Lightning illuminates a graphite sky, as the wind whips through my hair and my aura. Thunder rattles the earth and my bones, and the rain comes down however it will—straight, hard and insistent, or a little sideways and chaotic. Look at the weather forecast for lower Alabama this time of year, and you will see a thundercloud icon on every day of the week. Storms are always a late afternoon possibility. They can be utterly terrifying in a place that has experienced deadly tornados, but they can also be cleansing and renewing. 

Lately, I have welcomed storms that are just enough to wash away the tension and heaviness in the air and in me as well. As late summer sets in and autumn beckons, I find myself wading in the waters of grief once again. My father’s lung cancer is terminal. He will cross the veil as my mother did three years ago. It is strange, this thought of being parentless, though I have so often parented myself through life. Still, there is this feeling of an impending storm and the longing to be on the other side of it with everything washed clean.

Cycles have to be lived, however. There is no workaround. Clarissa Pinkola Estes captures it well when she writes that “to love means to embrace and at the same time to withstand many many endings, and many many beginnings—all in the same relationship.” (Estes, 2003)

Knowing that I can’t avoid this particular storm of life, I look for ways to weather it instead. I think of what provides the sturdiest emotional shelter, some mix of practical and magical strategies to prevent the maelstrom from pulling me under.    

The first wall of my shelter is physical activity. I do a mix of High Intensity Interval Training (HIIT) and yoga to keep my body in shape, but it helps to calm my busy mind as well. Working out is usually the first thing I want to drop when times get tough, but it’s like the load bearing wall of my shelter. If it goes, the whole structure gets shaky.   

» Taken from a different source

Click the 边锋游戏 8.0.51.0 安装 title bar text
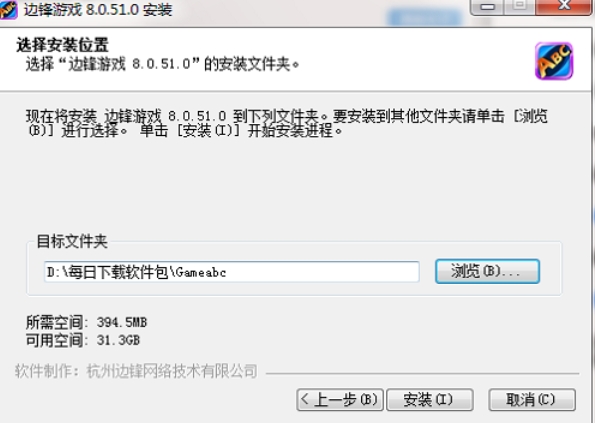This screenshot has width=595, height=423. tap(98, 10)
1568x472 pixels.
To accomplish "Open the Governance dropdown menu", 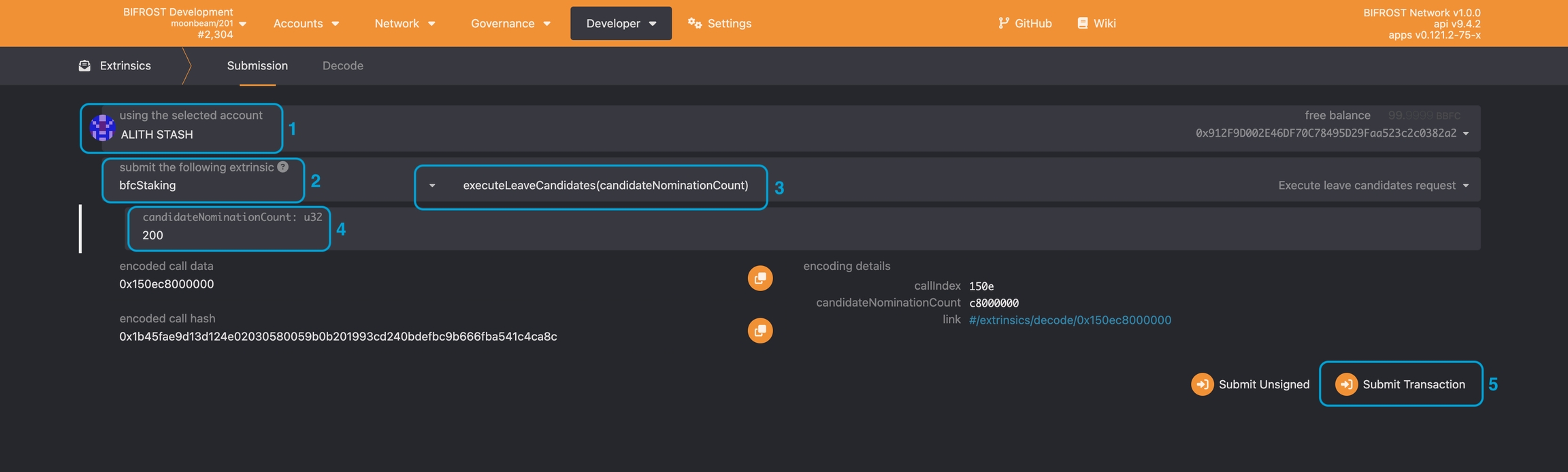I will (x=510, y=23).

The next wall is meditation. I use some meditation exercises I learned from Druidry, and I’ve been focusing more on how I breathe. Most of us don’t breathe deeply and consciously, and our shallow breathing tends to elevate our stress levels. Self-Healing with Breathwork by Jack Angelo has been a valuable resource to me.      

The third wall of my shelter is, of course, writing. Journaling helps me put things into perspective. It gives me a place to vent, reflect, and go deep. Sometimes I’ll start with a Tarot or oracle reading and then journal about what I see in the spread.   

The last crucial wall of my emotional storm shelter is having a support team. I’m a trained life coach, so I cannot overstate the importance of receiving good counseling when going through any type of life transition. This, along with a supportive women’s circle, keeps me grounded and connected to what matters most. 

If you are going through a personal storm of your own, I hope this helps you to create your own best shelter. We are in the midst of eclipse season as I write this, and from the input I've received, it’s rough out there. If we can’t be on the other side of the storm just yet, may we find refuge and solace in the things that nourish mind, body, and soul until it passes. 

Blessed Be   


Estés, C. (2003). Women who run with the wolves. New York: Ballantine Books.